With the VLD design, the balancing act is in controlling the expansion reaction.  Several factors contribute to the construction of a bullet that will exhibit consistent penetration and expansion characteristics across a usable velocity spread while retaining the high ballistic coefficient shape necessary for downrange performance.  The length of the lead core in the jacket, and the nose crimp and meplat diameter are all variables that contribute to a bullets performance in addition to the jacket material and thickness.  The perfect bullet shape and performance is truly a balancing act, and our testing shows that the guys at Berger Bullets have nearly perfected the art.  They just need to make more!

The shape of a VLD bullet

One of the questions that we get all the time is about shot placement using VLD bullets.  Are we limited in presentation for proper bullet performance?  Just evaluate the penetration and expansion characteristics of the VLD shape—initial penetration through several inches of soft tissue and bone, followed by a rapid expansion reaction and large wound cavities.  For our North American big game animals, we recommend shot placement slightly more forward and higher than the traditional aim point.  With the exceptional penetration characteristics of the VLD, the high-shoulder-shot that is demonstrated on the television show Long Range Pursuit, will stop animals in their tracks, while providing better margins for wind doping.  This shot can be made with an animal in any of the quartering to or away positions that are commonly accepted as ethical.  Obviously, a rear shot cannot be expected to reach vitals, but will most likely break down the game animal and require a finishing shot.  I personally strive for shot placement that will ensure adequate tissue damage for a one-shot kill.

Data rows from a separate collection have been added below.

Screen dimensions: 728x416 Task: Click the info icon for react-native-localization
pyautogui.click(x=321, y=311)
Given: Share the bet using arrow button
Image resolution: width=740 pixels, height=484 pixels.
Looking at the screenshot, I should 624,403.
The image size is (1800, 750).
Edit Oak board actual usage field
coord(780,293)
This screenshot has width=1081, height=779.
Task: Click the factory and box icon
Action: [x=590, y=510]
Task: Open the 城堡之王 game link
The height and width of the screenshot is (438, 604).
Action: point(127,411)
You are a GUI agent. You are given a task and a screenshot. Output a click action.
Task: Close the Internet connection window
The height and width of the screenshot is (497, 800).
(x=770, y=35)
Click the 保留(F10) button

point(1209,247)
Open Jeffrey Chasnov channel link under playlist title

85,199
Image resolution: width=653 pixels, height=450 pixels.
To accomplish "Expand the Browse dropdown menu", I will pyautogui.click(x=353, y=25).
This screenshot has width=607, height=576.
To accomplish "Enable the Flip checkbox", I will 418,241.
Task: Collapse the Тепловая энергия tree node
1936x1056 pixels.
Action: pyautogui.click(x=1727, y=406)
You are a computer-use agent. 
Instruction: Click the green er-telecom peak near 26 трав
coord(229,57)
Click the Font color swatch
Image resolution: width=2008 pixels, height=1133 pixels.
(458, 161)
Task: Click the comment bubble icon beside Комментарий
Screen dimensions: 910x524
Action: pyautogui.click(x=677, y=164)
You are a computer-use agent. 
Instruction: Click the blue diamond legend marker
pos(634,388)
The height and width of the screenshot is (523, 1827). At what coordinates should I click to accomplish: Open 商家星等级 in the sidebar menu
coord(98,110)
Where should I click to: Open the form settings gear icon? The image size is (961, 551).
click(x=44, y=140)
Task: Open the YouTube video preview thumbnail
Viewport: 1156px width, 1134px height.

The VLD design is the ultimate for the hunter that has broken through the distance barriers and limitations of traditional equipment.  The ability to precisely place your shot at extreme ranges requires a bullet with the proper design for retained velocity and adequate wound channels to ensure ethical performance.  The design is so good, and the demand so high, other bullet manufactures will not be far behind in releasing their own VLD hunting bullets.  For now, the VLD is the choice for sportsmen wanting to extend their range, without shooting the accuracy robbing, high recoil and muzzle blast of the super magnums.


S. Hansen on April 25, 2016
You spent the entire article talking about Berger bullet the VLD which is fine however there are other long range bullets out now. One of my favorite is the Hornady ELD-X I like this bullet because of the simple fact it is highly accurate. So it makes me wonder is Berger paying you to write these stories. The other thing is you talk about needing to have sub minute groups at long range. I agree that you need the sub minute groups at long range. It has been my experience that if you are getting 1/2 to 3/4 minute groups at 100 - 200 yards this will carry out to extended ranges 100...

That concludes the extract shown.